Arab states and societies have recently moved on from the view that human rights are a form of Western neo-colonialism, according to Fateh Azzam, the newly-appointed director of the Asfari Institute for Civil Society and Citizenship.
“In keeping with common lore, it is false to assume that Arab states are in opposition to human rights,” said Azzam, a senior public policy fellow at the Issam Fares Institute for Public Policy and International Affairs (IFI), during the presentation of his study report, “Arab States and UN Rights Mechanisms,” at AUB.
“But it is true that there may be certain general resistances to the human rights paradigm in some circles in the region.” “The more common discourse has been that Arab and Islamic culture are equally valid sources of human rights concept, and that Islam already guarantees rights in a manner largely consistent with human rights law,” he added.
The presentation offered an analysis of Arab engagement with UN human rights mechanisms from 2005-2012. It summarized issues raised by states and NGOs, and assessed the recommendations of the human rights treaty bodies, and the Human Rights Council’s Universal Periodic Review, resulting Arab states’ acceptance and rejection of those recommendations. The research report was published by IFI in July 2013. Azzam recounted how the very first Arab Human Rights Charter was drafted in 1973, but no one signed it. It was renewed in the early 1990s, but again nothing happened. The 2008 renewal of the charter resulted in it coming into force, with 10 out of the 22 Arab states signing it, leading to the creation of the first committee.
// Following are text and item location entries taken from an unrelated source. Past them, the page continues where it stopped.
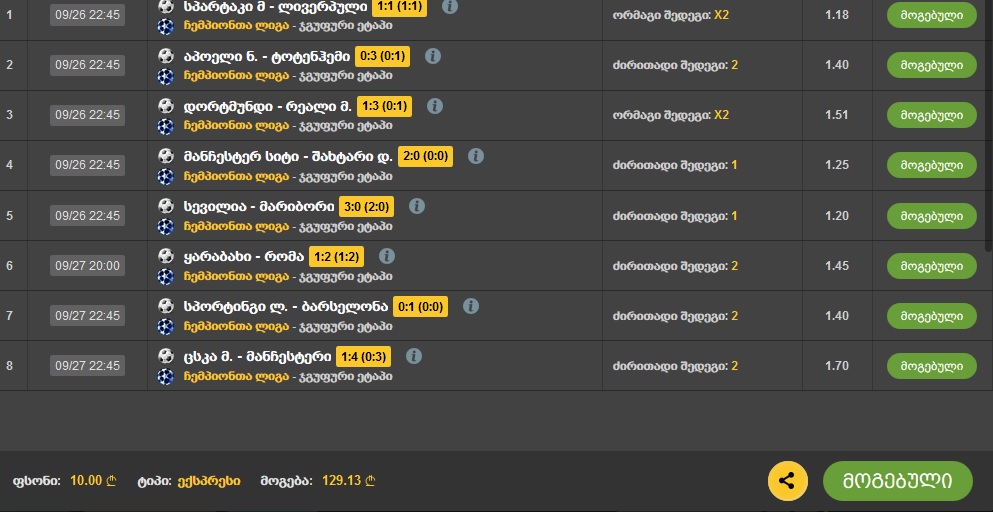The width and height of the screenshot is (993, 512).
Task: Click the large green მოგებული button
Action: [x=897, y=481]
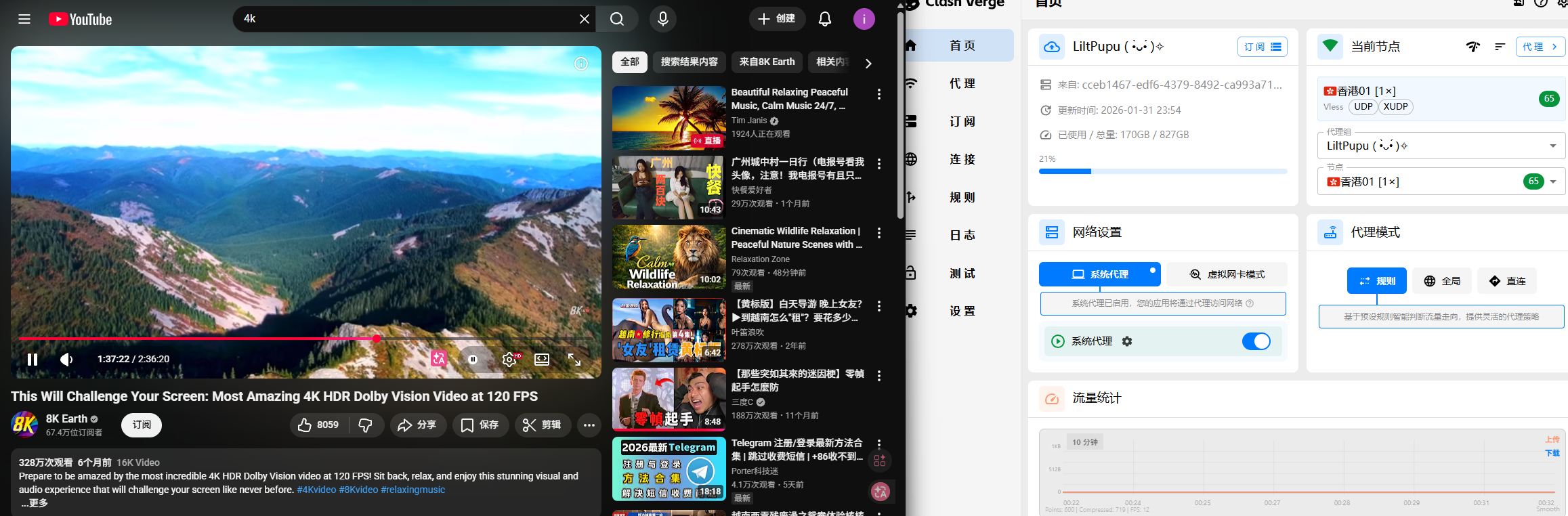This screenshot has width=1568, height=516.
Task: Enter fullscreen video mode
Action: (x=574, y=360)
“Actually more Arab states have signed international human rights agreements than they have signed regional ones,” clarified Azzam. “Any debate, while important to help encourage states to sign and ratify human rights treaties, becomes immaterial to the fact that once they do ratify those treaties (and they have), they become legally obligated to implement them,” he added.
Despite some protestations to the contrary, states in the Arab region are cognizant of these legal obligations. This has been demonstrated in their engagement with the treaty bodies and more recently in their active engagement with the Human Rights Council’s Universal Periodic Review. This shows that it is time to move away from the view that the human rights paradigm is a sensitive matter that cannot be broached in the Arab region.
“Nevertheless, Arab nations still see such treaties as a threat to their own national sovereignty and meddling by outsiders in their own affairs,” explained Azzam. Azzam recounted how, during a discussion with King Abdullah, the latter had the view that they were not against human rights per se, but had their own perspective of seeing and interpreting matters. “We are doing what can be accepted by our social limits and you cannot expect us to alter our culture,” had said the monarch.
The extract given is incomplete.